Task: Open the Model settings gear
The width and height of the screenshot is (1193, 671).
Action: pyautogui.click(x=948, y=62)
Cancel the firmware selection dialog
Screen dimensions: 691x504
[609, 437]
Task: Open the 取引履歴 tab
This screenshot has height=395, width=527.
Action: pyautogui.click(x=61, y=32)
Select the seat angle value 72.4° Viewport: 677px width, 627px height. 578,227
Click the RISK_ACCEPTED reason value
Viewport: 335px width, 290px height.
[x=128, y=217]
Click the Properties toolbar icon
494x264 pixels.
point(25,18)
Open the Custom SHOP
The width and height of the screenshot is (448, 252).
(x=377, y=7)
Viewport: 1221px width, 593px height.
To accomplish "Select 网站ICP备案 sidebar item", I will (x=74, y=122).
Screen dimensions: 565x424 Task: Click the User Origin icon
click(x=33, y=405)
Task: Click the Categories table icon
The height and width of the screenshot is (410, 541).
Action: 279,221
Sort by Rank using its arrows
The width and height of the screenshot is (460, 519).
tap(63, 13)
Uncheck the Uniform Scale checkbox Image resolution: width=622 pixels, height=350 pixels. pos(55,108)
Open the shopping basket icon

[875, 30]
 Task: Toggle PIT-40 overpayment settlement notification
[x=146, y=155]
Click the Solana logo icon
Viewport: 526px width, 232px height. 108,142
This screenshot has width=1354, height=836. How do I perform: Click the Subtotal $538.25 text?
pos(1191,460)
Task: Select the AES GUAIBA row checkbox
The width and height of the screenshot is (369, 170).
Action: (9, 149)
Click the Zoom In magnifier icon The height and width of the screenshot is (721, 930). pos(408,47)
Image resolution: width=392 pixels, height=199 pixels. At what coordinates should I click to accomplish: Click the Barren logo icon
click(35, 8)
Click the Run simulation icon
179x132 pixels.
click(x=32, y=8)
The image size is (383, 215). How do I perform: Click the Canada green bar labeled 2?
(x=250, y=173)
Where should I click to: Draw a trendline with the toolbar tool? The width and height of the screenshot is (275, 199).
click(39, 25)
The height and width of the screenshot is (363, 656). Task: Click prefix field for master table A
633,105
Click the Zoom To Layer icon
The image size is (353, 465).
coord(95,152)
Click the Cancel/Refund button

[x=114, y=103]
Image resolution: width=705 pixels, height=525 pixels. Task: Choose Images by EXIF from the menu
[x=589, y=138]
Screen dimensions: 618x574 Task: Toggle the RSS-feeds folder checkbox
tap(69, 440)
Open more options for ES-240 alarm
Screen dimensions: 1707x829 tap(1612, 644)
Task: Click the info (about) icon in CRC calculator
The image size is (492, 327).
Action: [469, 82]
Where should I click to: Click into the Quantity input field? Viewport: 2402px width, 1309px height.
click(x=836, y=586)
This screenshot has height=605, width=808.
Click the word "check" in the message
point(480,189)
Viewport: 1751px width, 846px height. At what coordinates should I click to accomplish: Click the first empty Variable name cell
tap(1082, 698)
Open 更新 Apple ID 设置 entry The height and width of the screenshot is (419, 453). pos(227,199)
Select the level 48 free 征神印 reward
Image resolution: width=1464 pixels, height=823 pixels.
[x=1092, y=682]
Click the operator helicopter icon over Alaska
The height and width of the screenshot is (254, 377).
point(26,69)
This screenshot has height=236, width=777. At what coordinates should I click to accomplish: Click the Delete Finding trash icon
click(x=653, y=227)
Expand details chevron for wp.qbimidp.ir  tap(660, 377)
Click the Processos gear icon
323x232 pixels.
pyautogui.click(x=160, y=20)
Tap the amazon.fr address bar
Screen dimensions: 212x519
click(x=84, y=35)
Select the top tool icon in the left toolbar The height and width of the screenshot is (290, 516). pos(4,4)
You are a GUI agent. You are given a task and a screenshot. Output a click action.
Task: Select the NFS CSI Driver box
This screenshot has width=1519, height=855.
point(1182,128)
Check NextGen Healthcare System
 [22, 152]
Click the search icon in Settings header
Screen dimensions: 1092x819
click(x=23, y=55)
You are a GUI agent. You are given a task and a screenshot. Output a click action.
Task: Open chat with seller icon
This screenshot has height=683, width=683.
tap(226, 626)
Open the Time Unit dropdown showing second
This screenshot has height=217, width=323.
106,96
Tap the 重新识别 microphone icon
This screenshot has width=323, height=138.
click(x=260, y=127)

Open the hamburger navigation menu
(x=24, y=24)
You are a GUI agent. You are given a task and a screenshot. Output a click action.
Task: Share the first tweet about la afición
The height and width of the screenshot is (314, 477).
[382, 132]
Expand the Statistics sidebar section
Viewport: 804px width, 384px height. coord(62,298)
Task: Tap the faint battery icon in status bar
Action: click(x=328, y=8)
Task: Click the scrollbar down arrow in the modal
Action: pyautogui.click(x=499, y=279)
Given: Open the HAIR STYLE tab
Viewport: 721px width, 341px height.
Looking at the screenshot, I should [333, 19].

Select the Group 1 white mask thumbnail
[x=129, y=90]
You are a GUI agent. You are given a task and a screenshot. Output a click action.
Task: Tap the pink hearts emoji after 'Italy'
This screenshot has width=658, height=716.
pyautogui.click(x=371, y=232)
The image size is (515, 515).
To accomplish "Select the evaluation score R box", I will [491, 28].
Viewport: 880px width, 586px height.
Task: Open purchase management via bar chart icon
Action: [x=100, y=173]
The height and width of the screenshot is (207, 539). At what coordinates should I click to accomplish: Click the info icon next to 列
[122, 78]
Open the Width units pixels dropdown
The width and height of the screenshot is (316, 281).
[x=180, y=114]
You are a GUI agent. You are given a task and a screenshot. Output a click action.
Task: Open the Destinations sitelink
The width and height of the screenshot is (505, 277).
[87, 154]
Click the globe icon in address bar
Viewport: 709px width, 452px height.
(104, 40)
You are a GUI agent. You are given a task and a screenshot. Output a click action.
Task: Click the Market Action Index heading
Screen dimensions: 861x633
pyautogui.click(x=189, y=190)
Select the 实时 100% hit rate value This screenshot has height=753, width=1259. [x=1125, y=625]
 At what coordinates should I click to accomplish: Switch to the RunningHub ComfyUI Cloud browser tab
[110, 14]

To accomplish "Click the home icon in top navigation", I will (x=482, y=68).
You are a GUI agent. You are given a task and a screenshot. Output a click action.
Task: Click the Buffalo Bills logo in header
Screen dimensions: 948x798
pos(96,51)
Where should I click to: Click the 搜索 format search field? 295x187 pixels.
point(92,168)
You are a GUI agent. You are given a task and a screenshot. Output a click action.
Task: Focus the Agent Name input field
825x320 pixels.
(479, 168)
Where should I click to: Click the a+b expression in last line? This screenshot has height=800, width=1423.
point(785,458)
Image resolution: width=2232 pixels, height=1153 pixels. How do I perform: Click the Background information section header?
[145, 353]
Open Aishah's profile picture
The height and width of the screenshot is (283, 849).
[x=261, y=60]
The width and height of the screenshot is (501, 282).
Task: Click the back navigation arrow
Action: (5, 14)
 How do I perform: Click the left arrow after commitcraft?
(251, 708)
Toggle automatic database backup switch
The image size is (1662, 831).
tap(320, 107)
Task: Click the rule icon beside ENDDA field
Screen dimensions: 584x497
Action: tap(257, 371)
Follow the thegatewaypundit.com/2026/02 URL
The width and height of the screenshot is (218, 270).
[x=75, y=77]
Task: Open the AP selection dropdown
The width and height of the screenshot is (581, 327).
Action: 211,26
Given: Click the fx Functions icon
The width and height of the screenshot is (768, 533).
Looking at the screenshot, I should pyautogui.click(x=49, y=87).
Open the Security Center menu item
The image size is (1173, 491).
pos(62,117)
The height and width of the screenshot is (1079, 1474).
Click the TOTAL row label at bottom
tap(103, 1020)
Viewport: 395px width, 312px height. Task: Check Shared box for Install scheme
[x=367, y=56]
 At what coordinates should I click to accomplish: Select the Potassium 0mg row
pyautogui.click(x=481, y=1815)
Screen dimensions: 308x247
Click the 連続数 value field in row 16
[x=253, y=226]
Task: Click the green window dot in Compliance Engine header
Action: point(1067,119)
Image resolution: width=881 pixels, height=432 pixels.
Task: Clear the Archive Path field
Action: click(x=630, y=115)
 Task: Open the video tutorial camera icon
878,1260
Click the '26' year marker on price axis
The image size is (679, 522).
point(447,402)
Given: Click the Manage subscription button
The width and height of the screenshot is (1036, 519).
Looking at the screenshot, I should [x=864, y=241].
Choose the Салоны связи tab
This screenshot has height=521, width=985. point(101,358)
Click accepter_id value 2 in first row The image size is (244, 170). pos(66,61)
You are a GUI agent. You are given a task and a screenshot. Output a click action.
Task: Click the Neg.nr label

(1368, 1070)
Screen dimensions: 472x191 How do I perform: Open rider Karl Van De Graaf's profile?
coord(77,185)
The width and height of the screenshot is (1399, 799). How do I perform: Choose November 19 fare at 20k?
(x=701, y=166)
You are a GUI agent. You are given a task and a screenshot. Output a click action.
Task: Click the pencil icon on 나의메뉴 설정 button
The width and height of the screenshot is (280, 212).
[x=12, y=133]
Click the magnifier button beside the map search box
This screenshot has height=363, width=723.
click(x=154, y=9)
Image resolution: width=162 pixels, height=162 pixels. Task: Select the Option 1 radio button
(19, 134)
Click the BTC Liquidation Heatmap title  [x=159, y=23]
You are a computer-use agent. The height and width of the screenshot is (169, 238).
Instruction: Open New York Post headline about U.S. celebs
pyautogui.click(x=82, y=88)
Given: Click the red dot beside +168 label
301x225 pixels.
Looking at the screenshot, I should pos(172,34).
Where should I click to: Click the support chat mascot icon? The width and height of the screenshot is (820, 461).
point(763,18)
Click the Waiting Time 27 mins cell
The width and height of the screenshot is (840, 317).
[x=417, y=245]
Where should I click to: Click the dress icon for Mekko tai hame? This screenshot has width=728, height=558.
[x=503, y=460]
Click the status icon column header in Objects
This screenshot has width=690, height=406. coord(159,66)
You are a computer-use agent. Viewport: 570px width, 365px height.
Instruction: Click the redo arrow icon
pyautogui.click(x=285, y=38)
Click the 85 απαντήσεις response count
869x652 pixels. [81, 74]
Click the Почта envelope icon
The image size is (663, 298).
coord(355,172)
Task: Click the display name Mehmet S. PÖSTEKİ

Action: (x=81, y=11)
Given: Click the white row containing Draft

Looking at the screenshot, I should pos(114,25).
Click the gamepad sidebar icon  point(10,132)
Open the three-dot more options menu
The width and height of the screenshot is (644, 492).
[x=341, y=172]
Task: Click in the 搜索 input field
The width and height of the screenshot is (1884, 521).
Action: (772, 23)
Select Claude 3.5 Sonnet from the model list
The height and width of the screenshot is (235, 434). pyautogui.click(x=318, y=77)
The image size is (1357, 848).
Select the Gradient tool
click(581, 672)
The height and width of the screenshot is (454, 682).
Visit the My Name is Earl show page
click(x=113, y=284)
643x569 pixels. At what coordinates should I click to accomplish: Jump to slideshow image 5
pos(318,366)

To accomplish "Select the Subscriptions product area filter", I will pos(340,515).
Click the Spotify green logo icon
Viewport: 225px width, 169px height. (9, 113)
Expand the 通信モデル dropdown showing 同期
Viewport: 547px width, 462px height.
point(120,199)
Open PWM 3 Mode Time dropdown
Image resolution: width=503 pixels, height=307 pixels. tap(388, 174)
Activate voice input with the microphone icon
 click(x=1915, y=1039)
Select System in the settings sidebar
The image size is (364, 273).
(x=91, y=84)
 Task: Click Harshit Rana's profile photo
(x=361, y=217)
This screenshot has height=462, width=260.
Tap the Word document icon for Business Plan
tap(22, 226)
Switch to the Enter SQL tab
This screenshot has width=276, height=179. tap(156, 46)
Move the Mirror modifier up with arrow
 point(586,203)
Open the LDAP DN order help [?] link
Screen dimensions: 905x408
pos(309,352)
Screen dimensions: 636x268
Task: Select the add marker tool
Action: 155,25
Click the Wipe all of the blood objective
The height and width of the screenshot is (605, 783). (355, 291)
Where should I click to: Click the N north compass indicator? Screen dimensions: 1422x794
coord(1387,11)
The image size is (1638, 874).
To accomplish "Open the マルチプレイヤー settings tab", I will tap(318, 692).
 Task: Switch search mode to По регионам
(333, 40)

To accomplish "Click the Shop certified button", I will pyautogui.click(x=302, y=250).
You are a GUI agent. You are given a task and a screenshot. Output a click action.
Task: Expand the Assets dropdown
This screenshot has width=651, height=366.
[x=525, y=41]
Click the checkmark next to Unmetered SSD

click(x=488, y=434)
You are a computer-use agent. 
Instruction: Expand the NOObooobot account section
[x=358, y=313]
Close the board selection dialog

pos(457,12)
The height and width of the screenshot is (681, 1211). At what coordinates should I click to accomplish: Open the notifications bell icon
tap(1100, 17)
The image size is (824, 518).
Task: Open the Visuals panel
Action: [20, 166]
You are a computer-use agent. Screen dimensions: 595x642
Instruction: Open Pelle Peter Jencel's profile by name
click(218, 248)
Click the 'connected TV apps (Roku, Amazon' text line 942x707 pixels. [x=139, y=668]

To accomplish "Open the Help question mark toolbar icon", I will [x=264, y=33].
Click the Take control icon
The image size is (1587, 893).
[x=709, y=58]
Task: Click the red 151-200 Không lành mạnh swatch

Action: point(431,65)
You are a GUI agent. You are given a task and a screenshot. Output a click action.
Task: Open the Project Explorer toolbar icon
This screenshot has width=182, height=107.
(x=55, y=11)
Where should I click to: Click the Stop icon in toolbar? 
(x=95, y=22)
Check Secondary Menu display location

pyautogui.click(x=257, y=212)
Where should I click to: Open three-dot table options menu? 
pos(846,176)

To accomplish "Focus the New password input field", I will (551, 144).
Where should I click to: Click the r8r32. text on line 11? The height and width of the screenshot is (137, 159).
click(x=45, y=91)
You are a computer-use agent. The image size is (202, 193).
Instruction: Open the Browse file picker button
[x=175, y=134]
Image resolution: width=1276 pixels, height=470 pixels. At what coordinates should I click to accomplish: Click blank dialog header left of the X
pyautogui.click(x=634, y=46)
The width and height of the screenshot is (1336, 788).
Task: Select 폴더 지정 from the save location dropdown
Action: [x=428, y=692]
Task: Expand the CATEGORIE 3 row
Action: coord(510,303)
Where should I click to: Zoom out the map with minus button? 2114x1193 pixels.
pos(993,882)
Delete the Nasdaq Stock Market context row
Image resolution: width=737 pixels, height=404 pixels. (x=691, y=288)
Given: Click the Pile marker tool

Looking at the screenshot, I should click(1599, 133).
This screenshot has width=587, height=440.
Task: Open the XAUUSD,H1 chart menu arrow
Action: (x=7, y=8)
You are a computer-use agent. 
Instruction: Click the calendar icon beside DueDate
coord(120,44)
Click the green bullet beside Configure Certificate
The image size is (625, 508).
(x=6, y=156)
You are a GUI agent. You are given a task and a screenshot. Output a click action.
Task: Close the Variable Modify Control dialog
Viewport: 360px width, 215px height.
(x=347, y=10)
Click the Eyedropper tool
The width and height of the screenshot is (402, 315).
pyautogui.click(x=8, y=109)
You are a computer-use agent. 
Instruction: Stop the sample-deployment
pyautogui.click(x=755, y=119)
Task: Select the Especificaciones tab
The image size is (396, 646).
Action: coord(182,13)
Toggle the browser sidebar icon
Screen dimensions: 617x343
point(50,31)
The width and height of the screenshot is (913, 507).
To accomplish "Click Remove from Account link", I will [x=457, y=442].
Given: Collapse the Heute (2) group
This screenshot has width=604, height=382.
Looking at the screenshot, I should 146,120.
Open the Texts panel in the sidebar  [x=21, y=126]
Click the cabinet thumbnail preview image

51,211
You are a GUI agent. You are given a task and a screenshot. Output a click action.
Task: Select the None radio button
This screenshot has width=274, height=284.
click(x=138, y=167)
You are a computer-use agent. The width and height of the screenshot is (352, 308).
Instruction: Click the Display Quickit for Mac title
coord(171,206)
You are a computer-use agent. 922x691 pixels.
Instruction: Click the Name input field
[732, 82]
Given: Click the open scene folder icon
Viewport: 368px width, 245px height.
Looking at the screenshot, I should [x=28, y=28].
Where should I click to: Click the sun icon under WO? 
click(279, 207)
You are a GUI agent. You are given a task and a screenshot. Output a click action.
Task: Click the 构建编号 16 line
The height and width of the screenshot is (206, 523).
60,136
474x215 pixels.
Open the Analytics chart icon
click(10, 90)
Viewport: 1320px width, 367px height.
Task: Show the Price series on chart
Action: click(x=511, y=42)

○ ○ ○ ○

Problem to solve ->
Reproduce verbatim the lines of the data starting at the line that contains "Screen dimensions: 565x424" and ending at the line that contains "tap(63, 13)", both included.

Output of the task ->
Screen dimensions: 565x424 Task: Click the User Origin icon
click(x=33, y=405)
Task: Click the Categories table icon
The height and width of the screenshot is (410, 541).
Action: 279,221
Sort by Rank using its arrows
The width and height of the screenshot is (460, 519).
tap(63, 13)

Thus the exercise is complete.